Look closely. Can you see those last few leaves just clinging to the ends of branches? If you could look at that tree again tomorrow, they’d be gone. Last glimpse.
That’s what we love about nature. The cycles. Those leaves go. It’s quiet. New leaves come again. No question. We rest on the sweetness of that knowing. We love each part of the evolution.
And so I’d love to mirror that in my art process. Let the last leaves fall away. Allow the barren time, and trust in that prospect of gorgeous new growth. Easy. Flow. It’s natural.
What happens to me, so often, is that fall quickly slides by and then…I’d just as soon skip winter. Who wants the lack of color?
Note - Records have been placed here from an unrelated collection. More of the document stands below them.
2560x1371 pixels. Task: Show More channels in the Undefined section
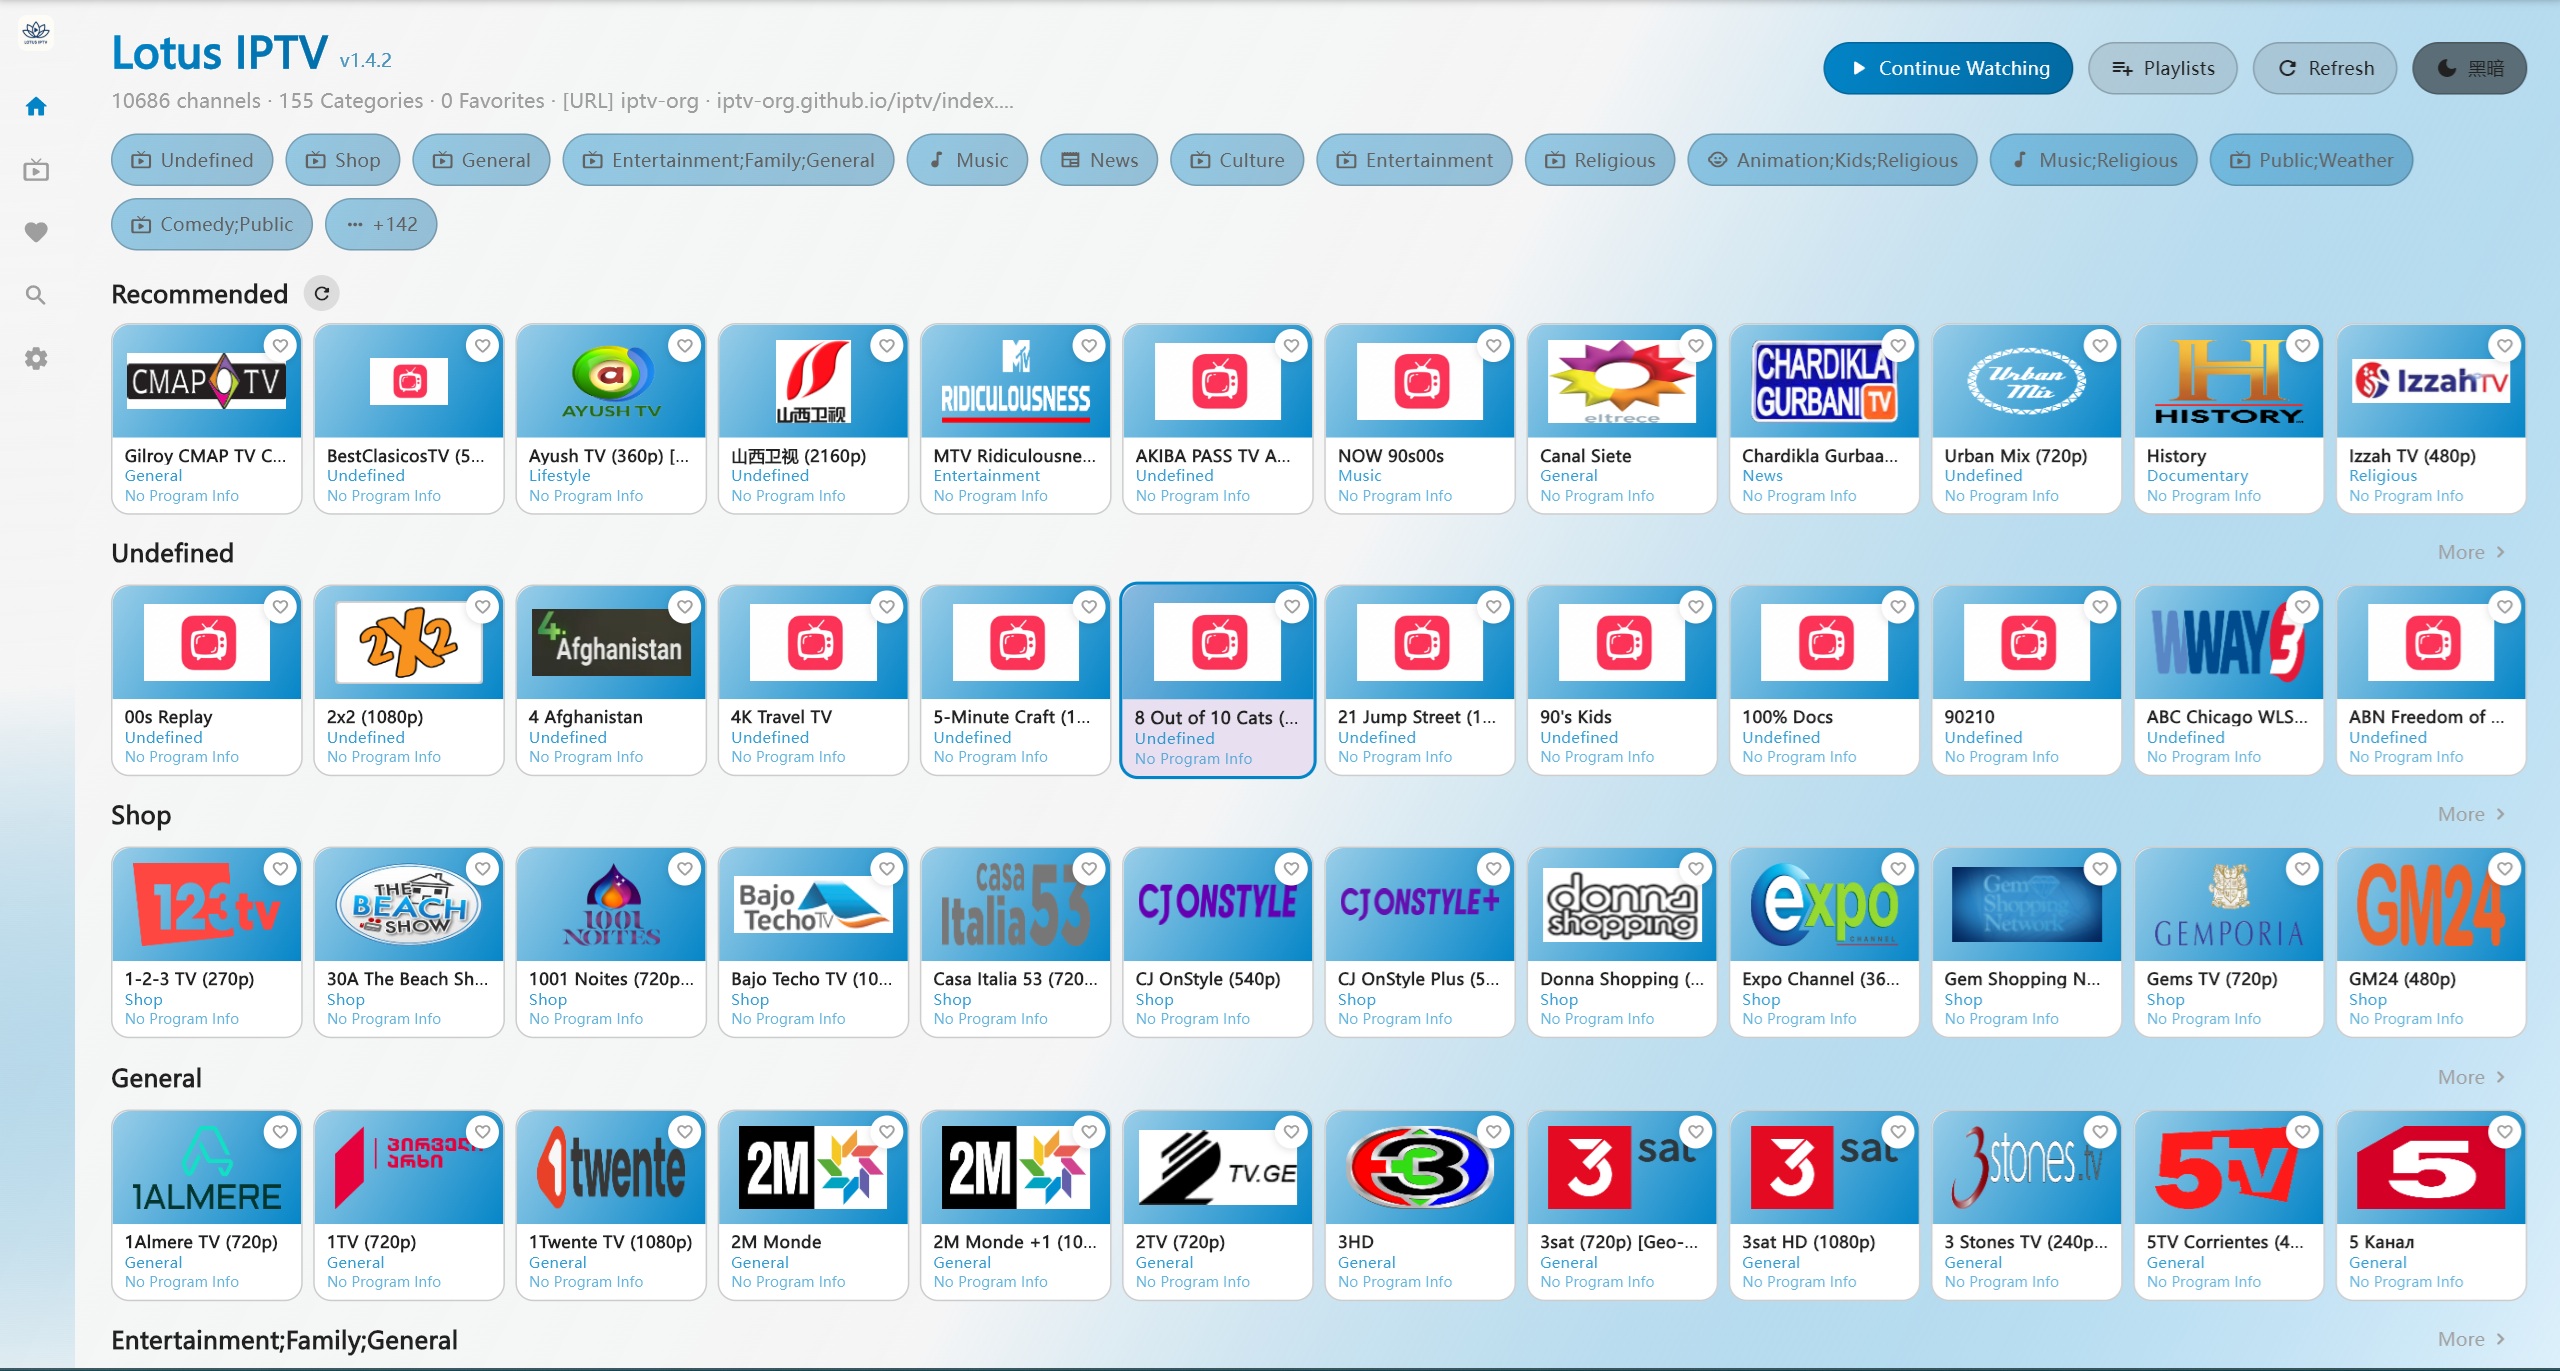pyautogui.click(x=2470, y=552)
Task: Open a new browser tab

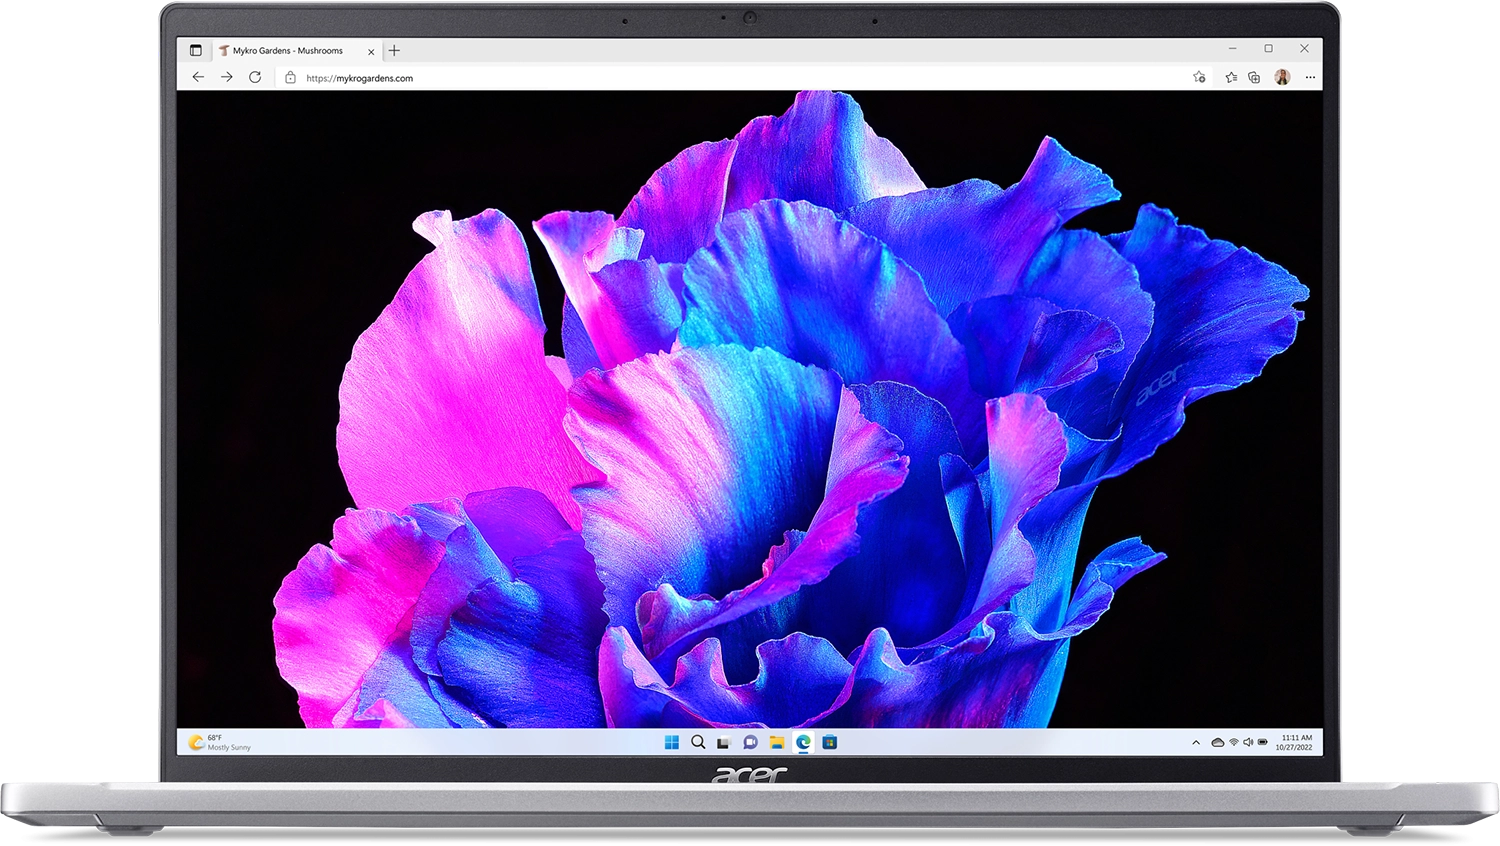Action: tap(394, 50)
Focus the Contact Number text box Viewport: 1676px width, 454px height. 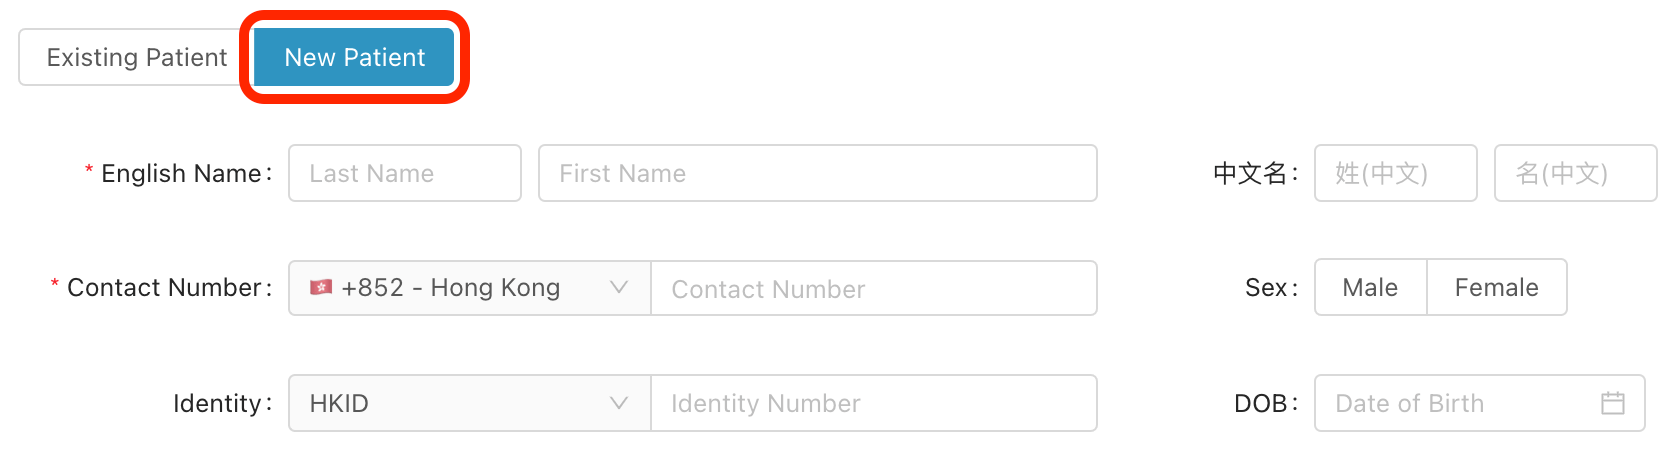click(x=873, y=289)
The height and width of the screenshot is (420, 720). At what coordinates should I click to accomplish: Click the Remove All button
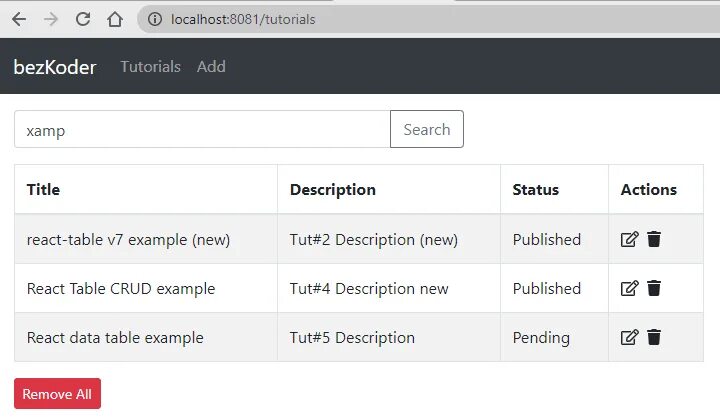(57, 393)
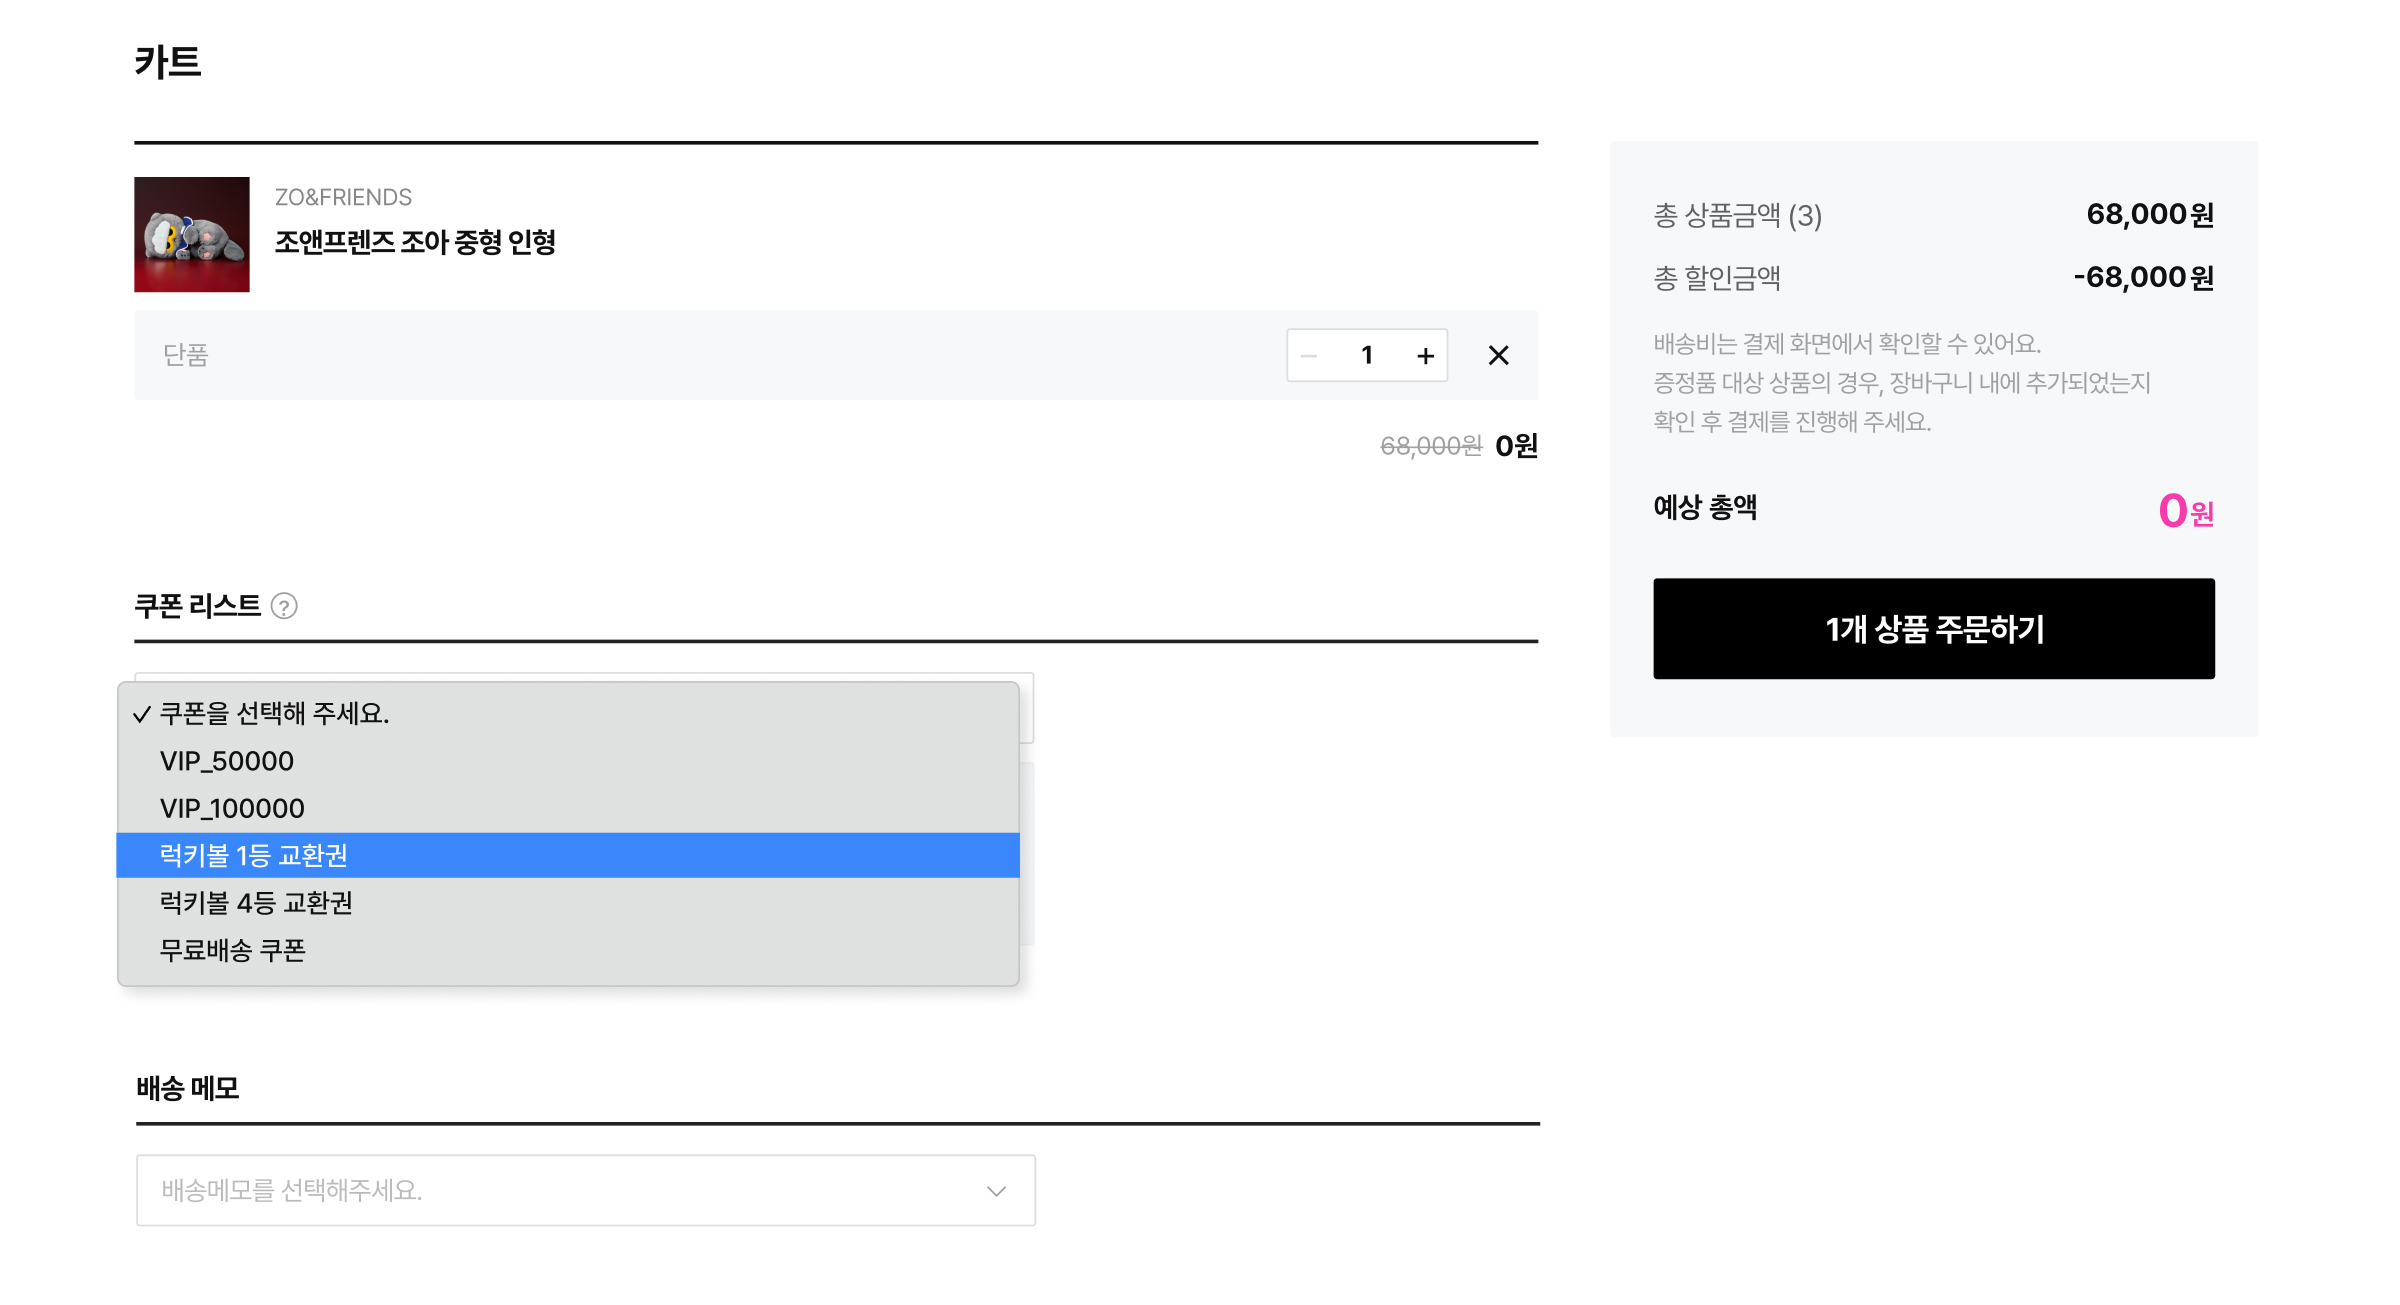Viewport: 2400px width, 1305px height.
Task: Increase quantity with the plus button
Action: point(1425,355)
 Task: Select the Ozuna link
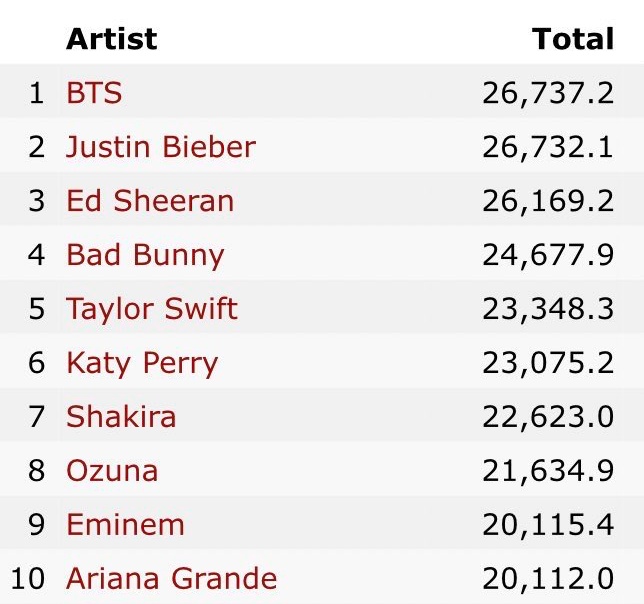pos(112,470)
Nothing to show? Who wants to honor what can’t be seen?
I just realized that I did this on the piece I started – straight out for DC. I didn’t come up with the idea and then let it incubate/gestate/ spend some time in the quiet before going into it full on. I know myself well enough to recognize this “rush” pattern. What happens is that, as a result, I lack the deeper sense of what I’m after. Without that, the connection from inside me isn’t the driving force. I need that. That connection.
It’s fall now. Letting go time. And the ideas for later, for spring. And then it’s inside. Inside the earth. Inside the self. Winter.
I need the winter season for each new development of my art. I need to honor the time when it’s all below ground. For this new idea for a piece, I’ll give it just that.
Let the last leaf drop off the tree. And then… quiet. So essential.